Because the Spectator apparently doesn't believe in the right to reply
In response to a piece on Left Foot Forward questioning Labour’s links with the Henry Jackson Society, Douglas Murray attacked ‘certain critics’ in a piece for the Spectator. One of our writers responded to Murray’s attack but the Spectator chose not to print it. We’ve reproduced the letter here as we do believe in the right to reply.
Douglas Murray’s personal attack on me (Spectator, 10 May 2013) involves a string of falsehoods. He claims ‘It is no one’s fault if they have not heard of Hoare.

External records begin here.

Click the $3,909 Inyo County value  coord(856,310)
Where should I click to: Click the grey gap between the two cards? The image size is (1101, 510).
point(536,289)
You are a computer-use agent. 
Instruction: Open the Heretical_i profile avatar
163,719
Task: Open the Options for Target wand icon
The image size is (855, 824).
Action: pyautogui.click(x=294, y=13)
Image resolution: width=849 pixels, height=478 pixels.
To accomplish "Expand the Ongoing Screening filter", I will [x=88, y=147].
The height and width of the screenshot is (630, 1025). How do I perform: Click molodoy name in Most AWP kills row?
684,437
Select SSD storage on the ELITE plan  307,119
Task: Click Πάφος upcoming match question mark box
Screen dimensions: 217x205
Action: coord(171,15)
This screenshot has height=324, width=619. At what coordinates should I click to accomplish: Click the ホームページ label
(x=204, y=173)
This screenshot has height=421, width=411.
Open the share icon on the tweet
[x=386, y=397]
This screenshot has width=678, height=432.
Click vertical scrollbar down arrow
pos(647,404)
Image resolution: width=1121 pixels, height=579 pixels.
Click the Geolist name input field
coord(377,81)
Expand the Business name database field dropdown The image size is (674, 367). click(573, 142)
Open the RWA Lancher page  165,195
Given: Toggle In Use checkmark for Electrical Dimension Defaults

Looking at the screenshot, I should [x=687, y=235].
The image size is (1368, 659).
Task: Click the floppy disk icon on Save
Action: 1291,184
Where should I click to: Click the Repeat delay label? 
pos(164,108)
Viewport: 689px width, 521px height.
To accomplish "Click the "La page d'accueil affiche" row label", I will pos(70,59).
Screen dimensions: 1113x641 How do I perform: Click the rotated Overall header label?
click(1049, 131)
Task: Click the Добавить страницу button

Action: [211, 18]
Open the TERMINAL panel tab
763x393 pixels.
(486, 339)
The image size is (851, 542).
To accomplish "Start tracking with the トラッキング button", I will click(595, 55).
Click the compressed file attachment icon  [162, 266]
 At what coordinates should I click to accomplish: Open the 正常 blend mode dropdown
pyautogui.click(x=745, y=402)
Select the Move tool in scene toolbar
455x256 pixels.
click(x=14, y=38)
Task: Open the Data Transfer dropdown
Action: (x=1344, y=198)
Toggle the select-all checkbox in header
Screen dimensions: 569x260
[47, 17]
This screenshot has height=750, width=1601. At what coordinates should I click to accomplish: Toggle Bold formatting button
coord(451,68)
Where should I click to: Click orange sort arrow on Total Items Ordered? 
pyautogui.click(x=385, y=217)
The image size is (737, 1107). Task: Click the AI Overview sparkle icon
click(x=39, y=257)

His opinions are largely self-published.’ Yet the outfit of which Murray is currently Associate Director, the Henry Jackson Society (HJS), published one of my reports on its website every month for most of the period that I worked for it (2005-2102); they were all erased a few months after Murray was appointed to the post. He accuses me of having ‘an unquenchable animus’ against him, and claims ‘This has been demonstrated in an endless stream of blogs and tweets.’ Yet I have mentioned Murray in only five of the 251 (at the time of writing) posts on my blog; one of these was only in passing and one was only in response to attacks on me by his HJS colleagues. He accuses me of ‘frequent abuse’; I have never abused him once, much less ‘frequently’.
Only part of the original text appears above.